## Requirements


In [1]:
# Unable warnings
import os
import warnings

warnings.filterwarnings("ignore")
os.environ['TF_CPP_MIN_LOG_LEVEL'] = '3'


#### Directory adjustment


In [2]:
from pathlib import Path
import sys
import os
# Back to main folder
path = os.path.dirname(os.getcwd())+"/"
os.chdir(path)
sys.path.append(path)


#### Data Processing


In [3]:
# ETL
import numpy as np
import pandas as pd
from pandas import MultiIndex, Int64Index
# ML preprocessing
from sklearn.preprocessing import label_binarize
from sklearn.model_selection import train_test_split
from sklearn.preprocessing import StandardScaler
from sklearn.model_selection import KFold


#### Natural language processing


In [4]:
import gensim
import spacy
import re 

# Vectorization
from sklearn.feature_extraction.text import CountVectorizer
from sklearn.feature_extraction.text import TfidfVectorizer
from gensim.models import KeyedVectors


#### Models


In [5]:
# Tracking
from src.experiment.tracking import experiment

# Pipe
from sklearn.pipeline import Pipeline

# Models
from sklearn.ensemble import RandomForestClassifier
from sklearn.linear_model import LogisticRegression
from sklearn.multiclass import OneVsRestClassifier
from sklearn.tree import DecisionTreeClassifier
from sklearn.linear_model import SGDClassifier
from sklearn.naive_bayes import MultinomialNB
from sklearn.naive_bayes import BernoulliNB
from sklearn.svm import LinearSVC
from sklearn import svm
from sklearn.neighbors import KNeighborsClassifier
from sklearn.ensemble import GradientBoostingClassifier
from xgboost.sklearn import XGBClassifier

# Metrics
from sklearn.metrics import balanced_accuracy_score
from sklearn.model_selection import cross_val_score
from sklearn.metrics import classification_report


from sklearn.metrics import precision_score
from sklearn.metrics import accuracy_score
from sklearn.metrics import recall_score
from sklearn.metrics import roc_auc_score
from sklearn.metrics import f1_score


#### DVC

In [6]:
from src.data.control import version

df_train, df_test = version().split(test_size=0.1)

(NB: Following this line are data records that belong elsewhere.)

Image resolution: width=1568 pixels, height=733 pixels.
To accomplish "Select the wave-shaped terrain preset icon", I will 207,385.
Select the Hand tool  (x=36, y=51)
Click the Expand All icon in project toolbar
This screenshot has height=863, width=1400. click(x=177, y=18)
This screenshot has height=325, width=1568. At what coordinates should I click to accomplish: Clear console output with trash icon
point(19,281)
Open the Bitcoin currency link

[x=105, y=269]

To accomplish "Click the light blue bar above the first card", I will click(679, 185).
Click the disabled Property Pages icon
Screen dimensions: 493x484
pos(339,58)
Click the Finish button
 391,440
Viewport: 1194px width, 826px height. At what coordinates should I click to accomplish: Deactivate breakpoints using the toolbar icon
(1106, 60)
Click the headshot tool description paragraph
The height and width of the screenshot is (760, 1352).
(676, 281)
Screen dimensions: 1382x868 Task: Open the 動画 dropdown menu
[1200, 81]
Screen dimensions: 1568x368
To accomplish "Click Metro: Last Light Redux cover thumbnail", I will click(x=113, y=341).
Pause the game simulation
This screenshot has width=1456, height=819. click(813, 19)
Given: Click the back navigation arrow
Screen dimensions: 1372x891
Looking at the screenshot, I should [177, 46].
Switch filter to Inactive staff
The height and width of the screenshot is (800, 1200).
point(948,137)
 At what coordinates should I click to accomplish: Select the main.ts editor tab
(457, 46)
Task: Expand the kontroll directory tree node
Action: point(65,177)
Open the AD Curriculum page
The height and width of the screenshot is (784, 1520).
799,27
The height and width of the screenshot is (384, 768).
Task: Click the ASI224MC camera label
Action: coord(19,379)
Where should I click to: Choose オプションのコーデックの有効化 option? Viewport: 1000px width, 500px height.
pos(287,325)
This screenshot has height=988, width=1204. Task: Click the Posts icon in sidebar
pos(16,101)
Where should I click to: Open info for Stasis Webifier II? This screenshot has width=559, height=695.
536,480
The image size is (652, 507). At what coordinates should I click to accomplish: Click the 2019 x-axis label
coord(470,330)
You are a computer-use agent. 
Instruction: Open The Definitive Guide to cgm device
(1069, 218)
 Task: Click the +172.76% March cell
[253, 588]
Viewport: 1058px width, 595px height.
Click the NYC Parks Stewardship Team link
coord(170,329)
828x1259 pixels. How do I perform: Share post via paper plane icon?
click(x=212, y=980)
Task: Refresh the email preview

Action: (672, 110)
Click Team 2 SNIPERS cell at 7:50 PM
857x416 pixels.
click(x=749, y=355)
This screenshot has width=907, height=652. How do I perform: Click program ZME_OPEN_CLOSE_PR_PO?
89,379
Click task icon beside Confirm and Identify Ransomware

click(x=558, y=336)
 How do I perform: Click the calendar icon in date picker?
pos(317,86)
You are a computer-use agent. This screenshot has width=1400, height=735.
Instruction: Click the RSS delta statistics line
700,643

## Set and split train and test data


In [7]:
# Set target and features
target = "label"
features = "text"

# Set train and test
X_train, y_train = df_train[features], df_train[target]
X_test, y_test = df_test[features], df_test[target]

# Set k-fold criteria
k_fold = KFold(n_splits=10, shuffle=True, random_state=42)


# Class weights
pos = len(df_train.query("label==1"))
neg = len(df_train.query("label==0"))

weight_for_0 = (1 / neg) * (len(df_train) / 2.0)
weight_for_1 = (1 / pos) * (len(df_train) / 2.0)
class_weight = {0: weight_for_0, 1: weight_for_1}


## Model optimization 

#### Base model


In [8]:
# Build a classifier pipeline
vectorizer = TfidfVectorizer(
    lowercase=False,
    analyzer="word",
    norm="l2",
    ngram_range=(1, 2),
    max_features=1500,
    min_df=5,
)

classifier = LinearSVC(
    penalty="l2",
    loss="squared_hinge",
    dual=True,
    tol=1e-6,
    C=1.1,
    multi_class="crammer_singer",
    fit_intercept=True,
    intercept_scaling=1,
    class_weight=class_weight,
    random_state=42,
    max_iter=1000,
)

ml_pipe = Pipeline([("vectorizer", vectorizer), ("classifier", classifier)])




#### Grid search

In [9]:
from sklearn.experimental import enable_halving_search_cv
from sklearn.model_selection import HalvingGridSearchCV
from sklearn.model_selection import GridSearchCV
from sklearn.model_selection import cross_val_score
from sklearn.metrics import recall_score
from sklearn.metrics import f1_score


In [10]:
weights_list = [
    {0: weight_for_0, 1: weight_for_1},
    {0: weight_for_0, 1: weight_for_1 * 1.1},
]

grid_params = {
    "classifier__C": [1.1],
    "classifier__class_weight": weights_list,
    "vectorizer__analyzer": ["word", "char_wb"],
    "vectorizer__ngram_range": [(1, 2), (1, 5)],
    "vectorizer__max_features": [1500, 2500],
    "vectorizer__sublinear_tf": [True],
    "vectorizer__min_df": [1, 2, 3],
}


In [11]:
# Parameters search
grid = GridSearchCV(ml_pipe, grid_params, cv=k_fold, scoring="f1_weighted")
grid.fit(X_train, y_train)

print("Best Score:  ", grid.best_score_)
print("Best Estimator:  ", grid.best_estimator_)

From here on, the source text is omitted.